=== Work instruction ===
Give every line from the entries that contains "plus".

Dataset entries
====================

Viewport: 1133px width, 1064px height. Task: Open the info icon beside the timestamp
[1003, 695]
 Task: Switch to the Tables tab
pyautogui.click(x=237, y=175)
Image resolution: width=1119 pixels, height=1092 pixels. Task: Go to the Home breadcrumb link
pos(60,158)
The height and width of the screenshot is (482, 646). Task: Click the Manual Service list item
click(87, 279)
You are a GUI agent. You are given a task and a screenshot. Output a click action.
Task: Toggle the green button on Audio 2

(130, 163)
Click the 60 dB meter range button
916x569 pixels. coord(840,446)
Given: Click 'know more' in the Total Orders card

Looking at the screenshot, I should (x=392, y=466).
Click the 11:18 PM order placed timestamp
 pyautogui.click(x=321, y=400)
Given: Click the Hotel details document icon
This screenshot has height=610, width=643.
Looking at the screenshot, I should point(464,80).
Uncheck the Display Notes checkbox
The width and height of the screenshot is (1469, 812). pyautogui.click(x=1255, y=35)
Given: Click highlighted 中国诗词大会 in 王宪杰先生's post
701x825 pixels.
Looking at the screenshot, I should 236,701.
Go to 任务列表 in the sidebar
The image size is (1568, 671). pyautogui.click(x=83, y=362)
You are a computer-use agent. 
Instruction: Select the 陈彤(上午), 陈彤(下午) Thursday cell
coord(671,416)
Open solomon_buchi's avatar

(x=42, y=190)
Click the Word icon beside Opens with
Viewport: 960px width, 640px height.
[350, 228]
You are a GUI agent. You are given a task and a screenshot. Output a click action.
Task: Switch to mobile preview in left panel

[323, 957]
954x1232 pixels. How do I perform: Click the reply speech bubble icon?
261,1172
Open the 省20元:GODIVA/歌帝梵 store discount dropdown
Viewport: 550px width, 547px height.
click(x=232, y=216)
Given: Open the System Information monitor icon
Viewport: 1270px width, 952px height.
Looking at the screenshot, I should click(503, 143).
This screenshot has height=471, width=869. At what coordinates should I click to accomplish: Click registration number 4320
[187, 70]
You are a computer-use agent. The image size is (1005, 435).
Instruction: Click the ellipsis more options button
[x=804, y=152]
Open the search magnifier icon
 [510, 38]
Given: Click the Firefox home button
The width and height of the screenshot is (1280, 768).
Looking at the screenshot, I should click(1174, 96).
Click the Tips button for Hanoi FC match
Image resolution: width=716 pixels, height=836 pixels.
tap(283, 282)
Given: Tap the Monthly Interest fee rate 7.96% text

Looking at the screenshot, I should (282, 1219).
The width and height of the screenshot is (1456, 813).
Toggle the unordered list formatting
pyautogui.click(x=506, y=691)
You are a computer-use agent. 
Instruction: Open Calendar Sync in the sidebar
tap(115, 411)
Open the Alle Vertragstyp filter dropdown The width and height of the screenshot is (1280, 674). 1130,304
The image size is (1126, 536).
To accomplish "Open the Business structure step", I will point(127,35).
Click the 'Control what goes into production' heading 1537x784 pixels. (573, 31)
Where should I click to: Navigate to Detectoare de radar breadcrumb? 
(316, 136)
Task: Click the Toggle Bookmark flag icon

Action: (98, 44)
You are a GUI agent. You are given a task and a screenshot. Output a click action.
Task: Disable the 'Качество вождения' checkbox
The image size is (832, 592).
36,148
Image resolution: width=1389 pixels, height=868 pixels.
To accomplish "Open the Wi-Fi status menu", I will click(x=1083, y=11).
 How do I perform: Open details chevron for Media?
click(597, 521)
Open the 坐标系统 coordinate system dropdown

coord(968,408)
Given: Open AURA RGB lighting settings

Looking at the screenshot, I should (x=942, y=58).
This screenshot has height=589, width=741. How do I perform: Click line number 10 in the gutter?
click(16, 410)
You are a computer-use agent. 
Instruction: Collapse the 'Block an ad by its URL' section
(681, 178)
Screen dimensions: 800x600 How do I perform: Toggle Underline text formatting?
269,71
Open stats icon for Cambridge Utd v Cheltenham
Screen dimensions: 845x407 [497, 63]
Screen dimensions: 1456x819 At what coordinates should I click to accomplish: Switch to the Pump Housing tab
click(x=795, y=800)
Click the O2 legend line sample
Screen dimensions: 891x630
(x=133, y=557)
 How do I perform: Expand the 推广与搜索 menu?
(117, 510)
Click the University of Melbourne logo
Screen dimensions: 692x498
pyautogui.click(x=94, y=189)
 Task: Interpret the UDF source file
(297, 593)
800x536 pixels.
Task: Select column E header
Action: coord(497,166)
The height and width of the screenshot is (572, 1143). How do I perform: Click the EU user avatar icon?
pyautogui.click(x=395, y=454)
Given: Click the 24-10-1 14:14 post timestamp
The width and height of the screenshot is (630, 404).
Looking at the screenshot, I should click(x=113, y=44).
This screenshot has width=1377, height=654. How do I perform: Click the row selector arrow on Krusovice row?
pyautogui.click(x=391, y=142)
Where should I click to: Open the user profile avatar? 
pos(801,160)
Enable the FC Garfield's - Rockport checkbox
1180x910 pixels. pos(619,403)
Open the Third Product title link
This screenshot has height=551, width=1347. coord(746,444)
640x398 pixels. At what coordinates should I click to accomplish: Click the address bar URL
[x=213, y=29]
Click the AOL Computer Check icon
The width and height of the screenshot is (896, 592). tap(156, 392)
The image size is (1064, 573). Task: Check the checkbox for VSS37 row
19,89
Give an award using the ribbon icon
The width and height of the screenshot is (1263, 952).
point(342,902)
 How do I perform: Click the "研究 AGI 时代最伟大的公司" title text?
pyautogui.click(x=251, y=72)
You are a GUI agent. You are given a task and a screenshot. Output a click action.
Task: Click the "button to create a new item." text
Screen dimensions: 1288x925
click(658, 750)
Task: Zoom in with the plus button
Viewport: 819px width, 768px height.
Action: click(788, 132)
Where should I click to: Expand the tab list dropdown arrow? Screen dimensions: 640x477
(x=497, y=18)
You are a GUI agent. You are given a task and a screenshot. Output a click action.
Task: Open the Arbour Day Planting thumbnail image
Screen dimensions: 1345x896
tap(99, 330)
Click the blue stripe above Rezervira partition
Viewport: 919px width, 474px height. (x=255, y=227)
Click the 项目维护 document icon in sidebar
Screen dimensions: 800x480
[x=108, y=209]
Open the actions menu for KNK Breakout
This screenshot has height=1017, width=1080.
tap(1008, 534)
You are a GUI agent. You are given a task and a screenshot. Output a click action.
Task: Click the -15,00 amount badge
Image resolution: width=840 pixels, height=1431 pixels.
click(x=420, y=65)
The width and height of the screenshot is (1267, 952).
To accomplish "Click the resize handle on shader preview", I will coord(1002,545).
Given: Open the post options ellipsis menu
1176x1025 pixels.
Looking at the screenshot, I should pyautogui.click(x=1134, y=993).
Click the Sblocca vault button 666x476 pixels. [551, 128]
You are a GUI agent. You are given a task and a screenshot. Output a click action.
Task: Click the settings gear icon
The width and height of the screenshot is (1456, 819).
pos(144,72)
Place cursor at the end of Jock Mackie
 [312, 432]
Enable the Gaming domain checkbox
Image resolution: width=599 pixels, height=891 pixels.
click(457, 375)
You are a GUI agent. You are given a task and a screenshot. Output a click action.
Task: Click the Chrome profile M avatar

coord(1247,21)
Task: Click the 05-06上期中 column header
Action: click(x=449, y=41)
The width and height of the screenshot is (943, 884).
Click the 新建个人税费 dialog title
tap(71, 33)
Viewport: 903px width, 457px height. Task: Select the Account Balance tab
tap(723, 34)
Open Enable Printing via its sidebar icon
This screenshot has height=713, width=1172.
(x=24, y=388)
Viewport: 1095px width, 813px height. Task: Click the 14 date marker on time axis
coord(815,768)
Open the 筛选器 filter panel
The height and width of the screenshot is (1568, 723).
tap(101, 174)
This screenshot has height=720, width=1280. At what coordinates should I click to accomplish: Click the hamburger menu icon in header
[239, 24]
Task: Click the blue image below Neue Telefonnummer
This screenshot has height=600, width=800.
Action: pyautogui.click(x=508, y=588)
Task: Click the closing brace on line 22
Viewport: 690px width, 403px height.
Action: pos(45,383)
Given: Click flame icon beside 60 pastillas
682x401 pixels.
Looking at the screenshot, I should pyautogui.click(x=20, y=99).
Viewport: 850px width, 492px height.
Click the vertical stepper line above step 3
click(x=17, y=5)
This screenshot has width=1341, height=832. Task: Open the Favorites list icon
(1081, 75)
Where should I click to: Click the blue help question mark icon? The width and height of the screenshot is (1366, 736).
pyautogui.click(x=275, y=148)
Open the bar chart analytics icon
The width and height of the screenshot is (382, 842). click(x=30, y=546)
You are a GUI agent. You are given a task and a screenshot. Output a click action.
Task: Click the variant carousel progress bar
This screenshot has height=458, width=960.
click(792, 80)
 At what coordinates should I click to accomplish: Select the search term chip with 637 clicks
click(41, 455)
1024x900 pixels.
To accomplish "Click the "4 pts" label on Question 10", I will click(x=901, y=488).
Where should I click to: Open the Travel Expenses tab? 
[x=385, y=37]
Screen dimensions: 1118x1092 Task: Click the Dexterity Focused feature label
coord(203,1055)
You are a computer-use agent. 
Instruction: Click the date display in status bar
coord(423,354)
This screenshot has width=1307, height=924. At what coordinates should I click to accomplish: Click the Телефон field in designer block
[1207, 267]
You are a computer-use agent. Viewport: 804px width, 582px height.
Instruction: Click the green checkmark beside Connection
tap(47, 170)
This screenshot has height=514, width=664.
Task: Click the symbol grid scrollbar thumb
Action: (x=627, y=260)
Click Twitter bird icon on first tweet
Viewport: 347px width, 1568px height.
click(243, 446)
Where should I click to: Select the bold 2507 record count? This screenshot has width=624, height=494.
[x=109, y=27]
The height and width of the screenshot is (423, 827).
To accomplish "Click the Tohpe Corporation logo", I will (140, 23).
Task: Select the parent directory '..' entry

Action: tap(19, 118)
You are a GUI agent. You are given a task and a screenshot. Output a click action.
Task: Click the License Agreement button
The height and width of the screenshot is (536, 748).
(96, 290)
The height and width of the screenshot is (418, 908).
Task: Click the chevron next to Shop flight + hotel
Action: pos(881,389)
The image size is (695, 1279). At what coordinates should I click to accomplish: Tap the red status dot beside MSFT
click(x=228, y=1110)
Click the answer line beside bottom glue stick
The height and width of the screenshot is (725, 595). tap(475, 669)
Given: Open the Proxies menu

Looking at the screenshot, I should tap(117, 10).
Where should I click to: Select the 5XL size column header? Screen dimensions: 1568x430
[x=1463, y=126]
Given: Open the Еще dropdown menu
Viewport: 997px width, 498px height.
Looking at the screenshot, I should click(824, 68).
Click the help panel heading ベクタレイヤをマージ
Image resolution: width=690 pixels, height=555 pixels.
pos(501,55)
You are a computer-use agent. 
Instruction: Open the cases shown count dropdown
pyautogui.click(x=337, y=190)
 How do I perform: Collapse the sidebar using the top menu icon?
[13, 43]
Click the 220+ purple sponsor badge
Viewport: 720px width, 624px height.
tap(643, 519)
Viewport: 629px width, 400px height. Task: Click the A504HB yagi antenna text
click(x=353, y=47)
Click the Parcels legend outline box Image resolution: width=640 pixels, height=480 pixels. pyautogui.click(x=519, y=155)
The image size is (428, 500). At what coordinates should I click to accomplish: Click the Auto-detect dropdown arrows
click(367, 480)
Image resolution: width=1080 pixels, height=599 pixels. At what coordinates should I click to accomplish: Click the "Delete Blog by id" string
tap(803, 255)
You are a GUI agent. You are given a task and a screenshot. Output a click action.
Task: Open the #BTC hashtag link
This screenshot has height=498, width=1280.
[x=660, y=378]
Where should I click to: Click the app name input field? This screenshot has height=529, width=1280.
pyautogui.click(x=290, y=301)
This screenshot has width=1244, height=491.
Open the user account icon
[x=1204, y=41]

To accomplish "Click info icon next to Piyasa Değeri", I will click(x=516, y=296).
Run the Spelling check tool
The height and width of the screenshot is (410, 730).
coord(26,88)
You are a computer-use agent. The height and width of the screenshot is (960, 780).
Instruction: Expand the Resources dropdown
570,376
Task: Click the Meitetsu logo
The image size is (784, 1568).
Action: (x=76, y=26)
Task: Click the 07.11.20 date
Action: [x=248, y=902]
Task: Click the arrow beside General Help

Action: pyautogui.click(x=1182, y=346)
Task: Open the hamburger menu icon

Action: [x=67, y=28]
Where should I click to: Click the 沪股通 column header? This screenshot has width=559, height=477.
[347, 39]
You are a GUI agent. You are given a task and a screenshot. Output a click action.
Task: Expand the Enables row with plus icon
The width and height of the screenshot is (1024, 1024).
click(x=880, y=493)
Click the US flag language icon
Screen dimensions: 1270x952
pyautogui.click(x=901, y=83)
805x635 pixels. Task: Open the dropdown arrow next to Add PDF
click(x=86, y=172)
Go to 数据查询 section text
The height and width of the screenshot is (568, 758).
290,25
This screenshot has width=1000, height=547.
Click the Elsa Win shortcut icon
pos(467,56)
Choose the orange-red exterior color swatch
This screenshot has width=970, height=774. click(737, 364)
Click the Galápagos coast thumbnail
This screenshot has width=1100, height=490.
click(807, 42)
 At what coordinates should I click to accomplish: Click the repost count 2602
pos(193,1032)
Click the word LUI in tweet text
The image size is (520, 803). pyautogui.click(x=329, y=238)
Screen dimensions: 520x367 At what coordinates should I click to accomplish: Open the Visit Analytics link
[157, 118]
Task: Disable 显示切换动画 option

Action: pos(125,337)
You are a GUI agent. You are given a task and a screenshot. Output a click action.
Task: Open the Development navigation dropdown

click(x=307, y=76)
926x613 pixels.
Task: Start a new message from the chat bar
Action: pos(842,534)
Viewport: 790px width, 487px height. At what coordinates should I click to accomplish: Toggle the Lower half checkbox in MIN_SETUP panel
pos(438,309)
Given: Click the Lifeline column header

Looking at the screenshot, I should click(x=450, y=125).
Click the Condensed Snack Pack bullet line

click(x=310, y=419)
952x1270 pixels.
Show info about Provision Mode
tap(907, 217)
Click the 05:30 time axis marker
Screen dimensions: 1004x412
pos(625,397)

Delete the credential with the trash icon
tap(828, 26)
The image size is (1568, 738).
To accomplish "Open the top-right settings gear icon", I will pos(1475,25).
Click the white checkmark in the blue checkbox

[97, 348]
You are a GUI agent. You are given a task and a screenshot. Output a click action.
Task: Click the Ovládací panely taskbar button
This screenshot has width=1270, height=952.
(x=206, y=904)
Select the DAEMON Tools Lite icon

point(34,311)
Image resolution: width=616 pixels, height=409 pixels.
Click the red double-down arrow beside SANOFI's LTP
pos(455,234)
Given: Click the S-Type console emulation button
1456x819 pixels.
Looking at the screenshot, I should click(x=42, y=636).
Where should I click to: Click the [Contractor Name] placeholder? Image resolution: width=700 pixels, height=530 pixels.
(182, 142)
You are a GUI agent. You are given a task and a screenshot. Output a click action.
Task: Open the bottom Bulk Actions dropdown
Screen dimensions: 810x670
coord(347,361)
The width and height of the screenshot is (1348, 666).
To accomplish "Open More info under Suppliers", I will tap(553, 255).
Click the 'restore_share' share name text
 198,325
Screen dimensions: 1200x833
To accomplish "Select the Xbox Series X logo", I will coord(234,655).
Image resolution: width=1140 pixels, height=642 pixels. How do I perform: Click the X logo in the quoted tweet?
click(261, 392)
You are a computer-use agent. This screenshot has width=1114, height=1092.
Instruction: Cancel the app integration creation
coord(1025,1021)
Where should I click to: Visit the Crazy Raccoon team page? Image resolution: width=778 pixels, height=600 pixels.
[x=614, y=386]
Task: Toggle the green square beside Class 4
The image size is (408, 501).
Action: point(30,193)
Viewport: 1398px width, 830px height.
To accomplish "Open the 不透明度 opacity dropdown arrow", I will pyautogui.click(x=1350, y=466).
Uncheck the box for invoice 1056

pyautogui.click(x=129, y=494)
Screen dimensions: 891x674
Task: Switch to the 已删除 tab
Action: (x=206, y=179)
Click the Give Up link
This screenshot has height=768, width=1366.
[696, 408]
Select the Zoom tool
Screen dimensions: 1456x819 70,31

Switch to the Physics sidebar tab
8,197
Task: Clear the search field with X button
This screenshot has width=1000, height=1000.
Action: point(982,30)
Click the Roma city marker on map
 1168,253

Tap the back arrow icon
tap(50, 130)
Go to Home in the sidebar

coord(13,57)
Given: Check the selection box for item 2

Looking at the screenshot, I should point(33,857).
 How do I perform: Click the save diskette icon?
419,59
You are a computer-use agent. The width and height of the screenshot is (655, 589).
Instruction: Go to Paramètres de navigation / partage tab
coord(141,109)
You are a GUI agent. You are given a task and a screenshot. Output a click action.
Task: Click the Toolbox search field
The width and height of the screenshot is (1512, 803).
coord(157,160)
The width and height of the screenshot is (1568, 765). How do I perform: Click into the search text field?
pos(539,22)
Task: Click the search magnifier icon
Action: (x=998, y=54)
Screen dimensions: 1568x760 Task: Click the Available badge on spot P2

====================

=== Response to this task ===
Task: Zoom in with the plus button
Task: Expand the Enables row with plus icon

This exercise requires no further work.